You hit a nice decline which I took more cautiously as mindful my legs were beginning to tire, you then run up to and around the castle entering the little village. This bits nice as there is always tourists here so a lot of people cheered as I ran through this bit. You cut through the village, including an alley, a railway line (I didn’t need to but you get stopped if Swanage railway is coming through here) and back on to the trail. Mile 21 7:59/mi

Just when you think ok this is tough but it’s going alright not long to go now BOOM you face another hill and this one goes on for about 3 miles!!!!!!! It starts of quite steep at 271ft, decided to walk this bit (Mile 22 12:00/mi), then goes up another 119ft, decided to walk/run this bit (Mile 23 10:14/mi) and finally goes up another 97 ft (Mile 24 9:33/mi), decided to run this bit!
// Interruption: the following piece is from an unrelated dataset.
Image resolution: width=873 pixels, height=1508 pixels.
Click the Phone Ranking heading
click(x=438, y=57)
I’ve never cramped before whilst running but through these 3 miles my hamstrings and quads both began to cramp up badly, one particular painful one was going through a gate and I had to hop to one side and stretch till the spasm released….and then star running again! This section took a lot of mental strength as it just seemed it would never end. While I was do my best to try and enjoy it, even telling myself “wow look at that view” I just couldn’t the pain in my legs and exhaustion was just horrible! I now look at the photo below and think yeah it was spectacular looking over Swanage but in the moment…NOTHING!
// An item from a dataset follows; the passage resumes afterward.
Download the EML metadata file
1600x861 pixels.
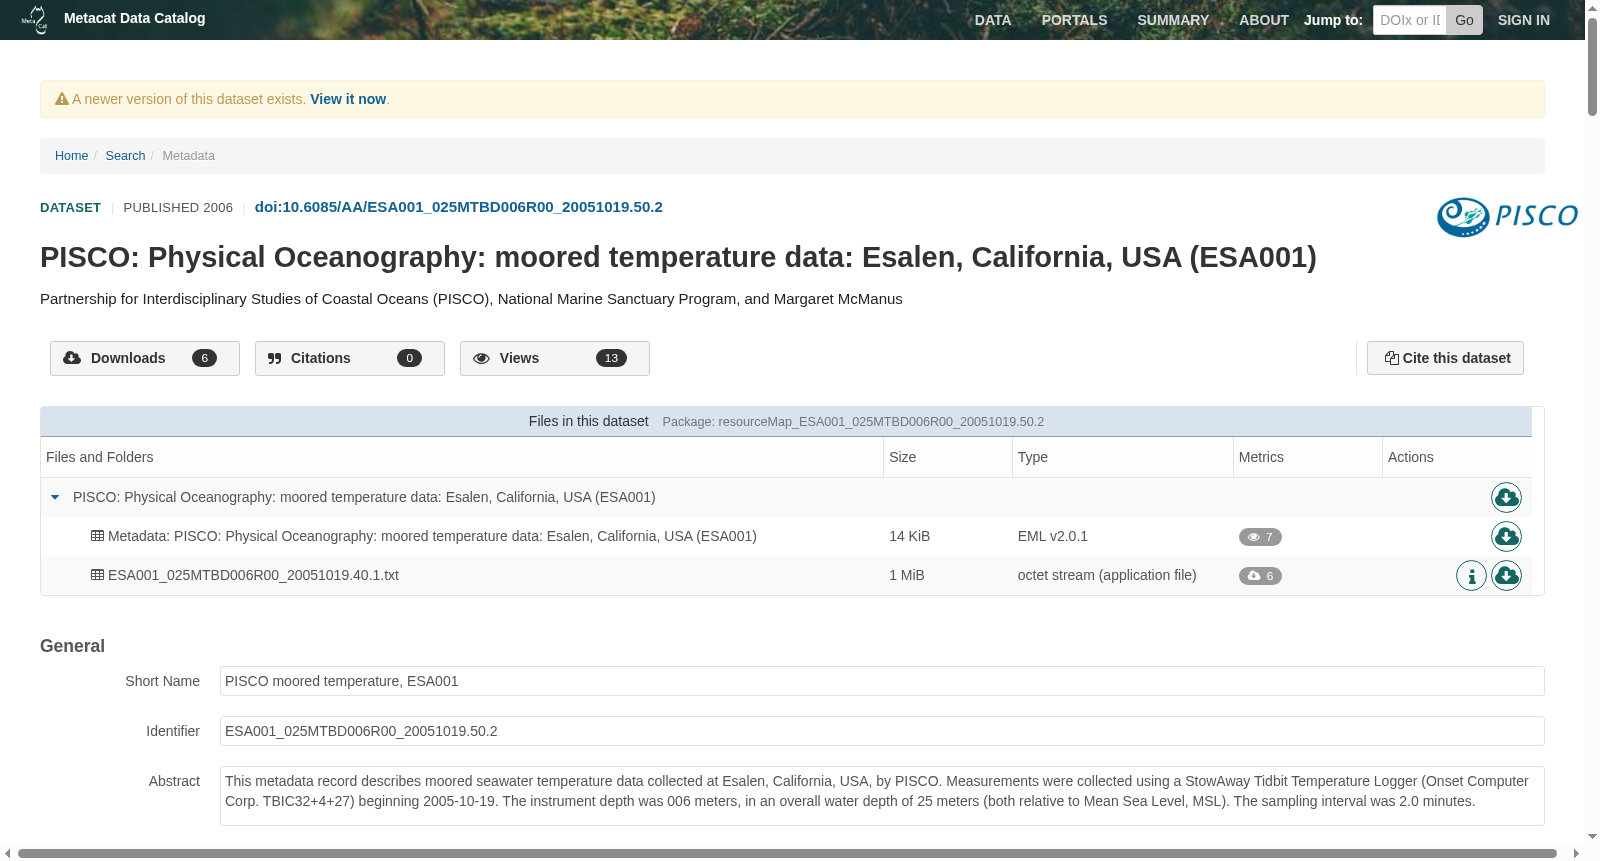point(1506,536)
The good news is that now was all downhill and this bit I really enjoyed with it being quite technical, you can tell my legs were in a bad state here as I only did the -389ft descent over Mile 25 in 7:33 /mi

You’ll then on to the road and on the home straight, I passed another marathon runner here I just kept to a comfortable pace knowing that this race was half a mile over marathon distance (practically an Ultra). Mile 26 7:23

The final part is along the beach front and it was here I spotted my boys waving and cheering and this gave me such a big boost! I turned the corner and the runner I had passed was now upon me and I was just about to go for a sprint when I saw my boys once more who had run around to cheer me on some more….at this moment I thought sod it have the place I’m finishing this race with my little men! I shouted to them to join me and that’s how I finished this race, hand in hand with the people I most love in this world!


I finished the race in 9th place with a 3:34:32 

So would I recommend this race? Yes definitely with loads of superlatives but it’ll also come with a massive health warning that it’ll be the hardest race they’ve ever encountered!! Would I ever run it again? NOT A CHANCE, in fact the first thing I said to my wife was “don’t ever let me do that again!”.

Oh heads up I’ve stolen loads of these photos from other peoples facebook, so thank you to all the runners that did take their cameras otherwise I would have had to become as descriptive as Tolkien to provide you with the beauty of this course!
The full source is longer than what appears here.